* [Short exercise]: In the data, take the lines from the one containing "Click Queries & Connections button" through the one containing "Looking at the", and write them out again with "printer icon" renamed to "print button" and everything else unchanged. Leave the pictures out.

* [Records shown]:
____________

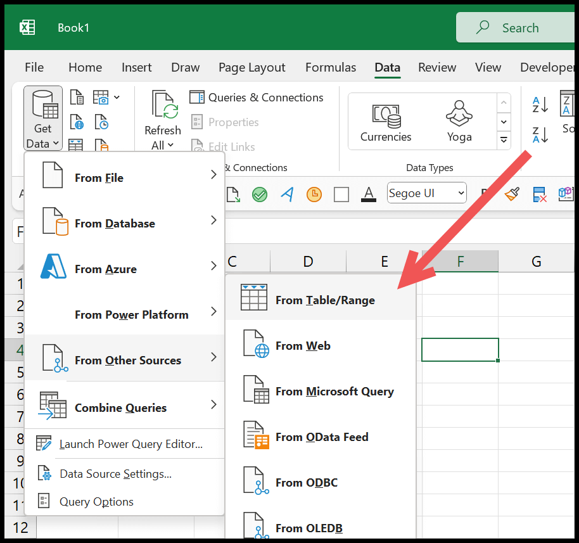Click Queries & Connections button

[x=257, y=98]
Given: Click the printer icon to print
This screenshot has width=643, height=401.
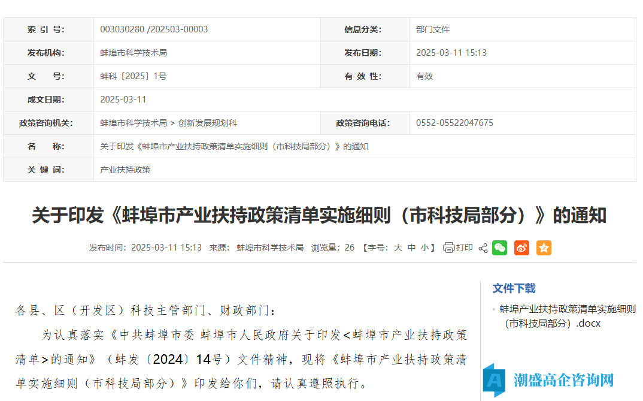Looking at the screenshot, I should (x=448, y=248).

____________

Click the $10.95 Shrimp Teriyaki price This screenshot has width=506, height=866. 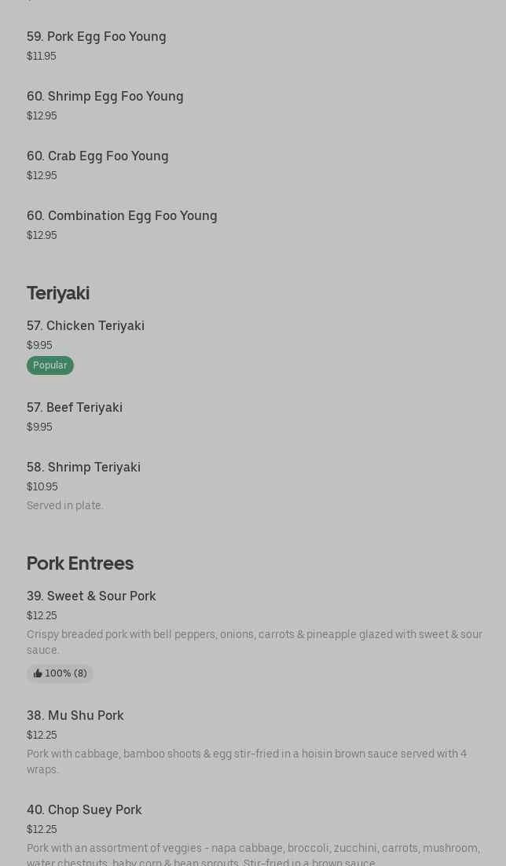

____________

* [Task output]:
Click Queries & Connections button

[x=257, y=98]
Given: Click the print button to print
This screenshot has width=643, height=401.
Looking at the screenshot, I should (x=448, y=248).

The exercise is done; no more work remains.